Персы и евреи очень любили пурпур, но именно тогда, когда римляне, а затем византийцы присвоили этот краситель, он обрел свою современную репутацию, ведь окрашенные им одежды надевал один император за другим. Поэтому я поехала вглубь страны, чтобы найти римлян – и величайший храм, который они когда-либо строили.

Трепет крыльев бабочки

Возле знаменитых кедров, высоко на склонах горы Ливан, я подобрала двух бельгийских автостопщиков. «Мы только заберем наш багаж», – сказали они и, войдя в отель, вышли оттуда с дюжиной чемоданов и чем-то похожим на огромную шляпную коробку. Мы доверху забили машину. Ален был коллекционером бабочек, искавшим редкую бабочку – голубянку арион, а его жена Кристина, теперь совсем невидимая под сумками, поехала с ним потому, что он обещал, что они будут жить в отелях, а не в палатках. «Собиратели бабочек – весьма своеобразные люди, – так сказал Ален. – Мы любим разбивать лагерь на природе, мыться в горных ручьях и рано просыпаться просто для того, чтобы увидеть еще один экземпляр, который ничем не отличается от остальных». Кристина смиренно согласилась с ним. «Мне не нравится ездить в экспедиции: там скучно и слишком много пьют», – сказала она.

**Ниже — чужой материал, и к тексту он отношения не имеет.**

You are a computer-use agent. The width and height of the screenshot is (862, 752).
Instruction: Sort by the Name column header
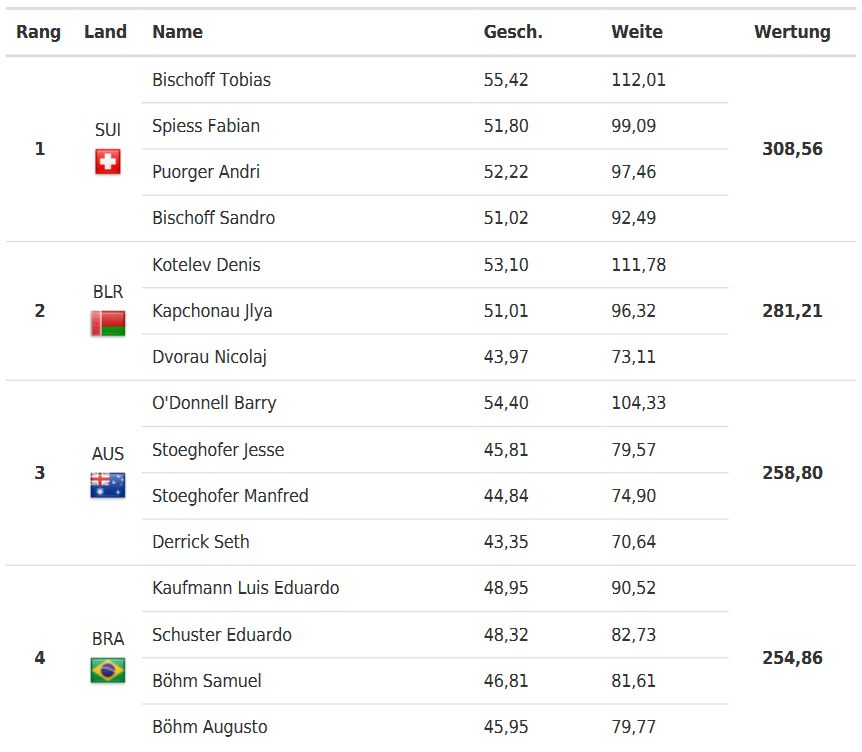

Пока мы ехали по извилистым горным дорогам, Ален, не преставая, рассказывал о своих синих, а я – о своих пурпурных. «Бабочки, – сказал он мне потом, – очень хорошо видят пурпур. На самом деле у них совсем другой диапазон цветового зрения, чем у людей. Обычно они не видят оттенки красного, но они могут видеть весь спектр от желтого до фиолетового и даже до ультрафиолетового». «Как кто-то смог это узнать?» – вслух удивилась я, а он ответил, что некоторые цветы – и бабочки – кажутся человеческим глазам совершенно белыми, но если взглянуть на лепестки или крылья при помощи ультрафиолетового детектора, то можно понять, что они покрыты призрачными отметками, на которые бабочки реагируют как на определенные сигналы.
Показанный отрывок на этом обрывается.